[Stored data]
↓
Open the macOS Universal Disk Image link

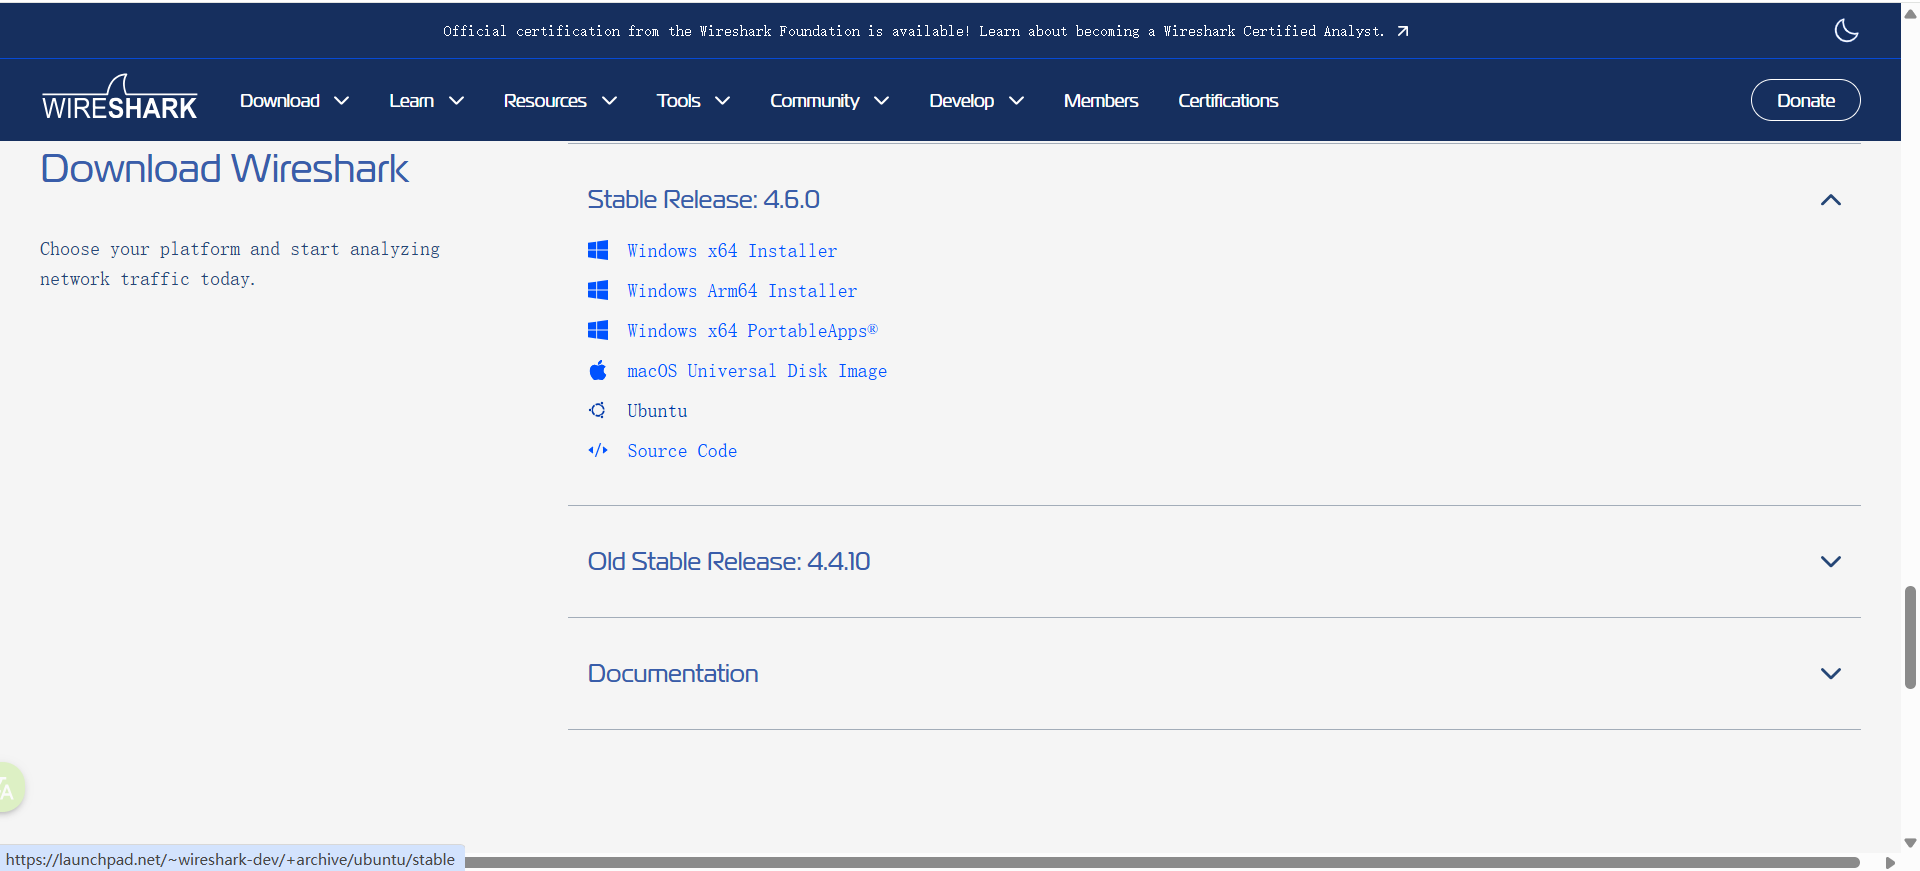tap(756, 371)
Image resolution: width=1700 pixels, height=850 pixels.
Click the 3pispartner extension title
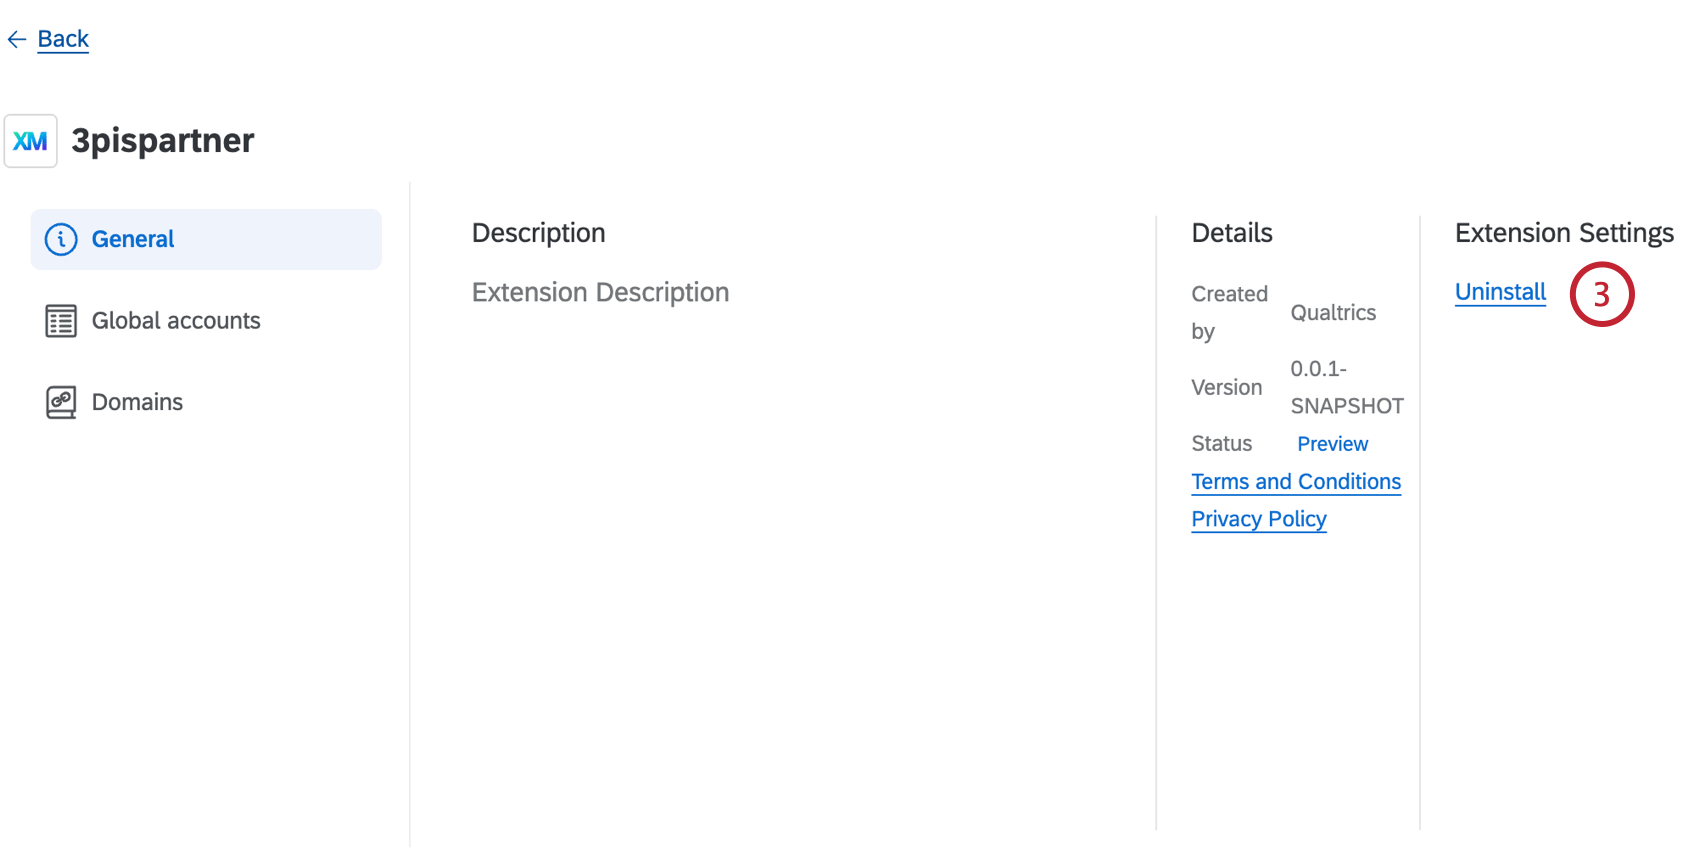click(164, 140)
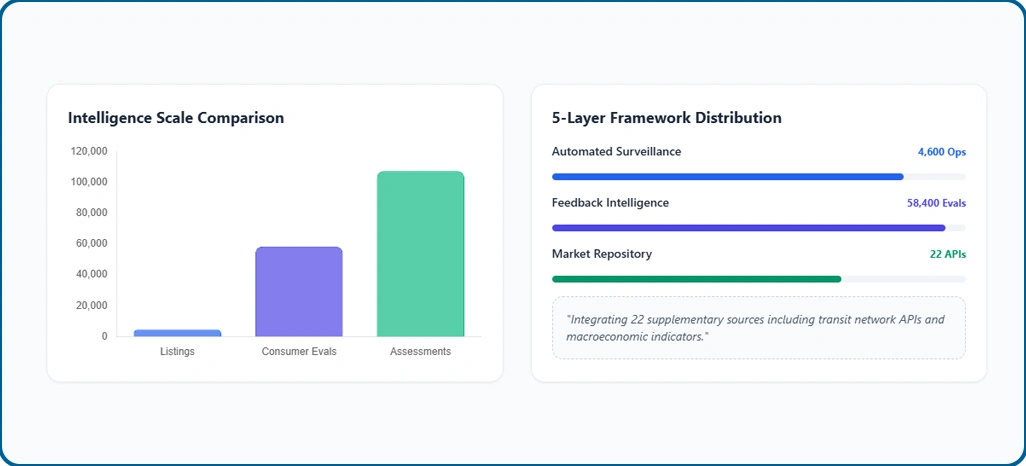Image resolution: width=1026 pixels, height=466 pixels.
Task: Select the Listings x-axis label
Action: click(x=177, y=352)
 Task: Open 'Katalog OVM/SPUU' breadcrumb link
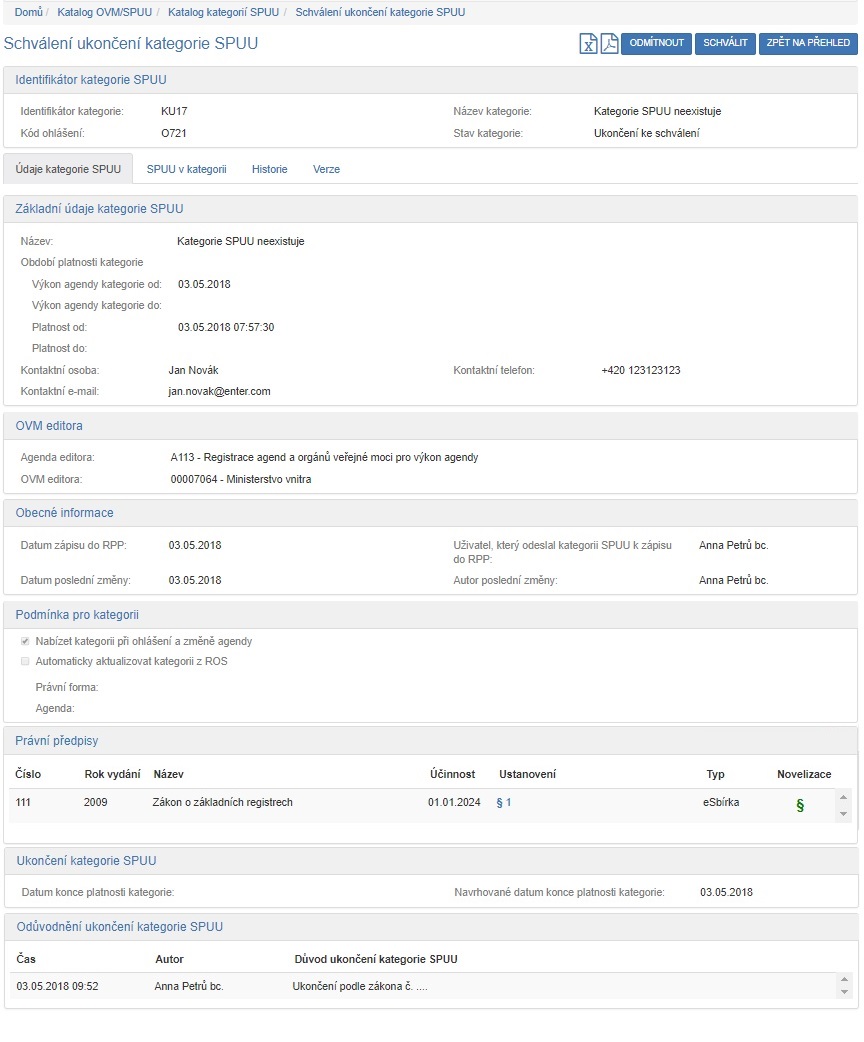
↑
Your instructions:
Beginning with the line that contains "Click the 3pispartner extension title", repeat every remaining line of the data exactly, the last line included, and omit pictures.

Exercise response:
Click the 3pispartner extension title
click(164, 140)
Image resolution: width=1026 pixels, height=466 pixels.
Task: Select the Listings x-axis label
Action: click(x=177, y=352)
 Task: Open 'Katalog OVM/SPUU' breadcrumb link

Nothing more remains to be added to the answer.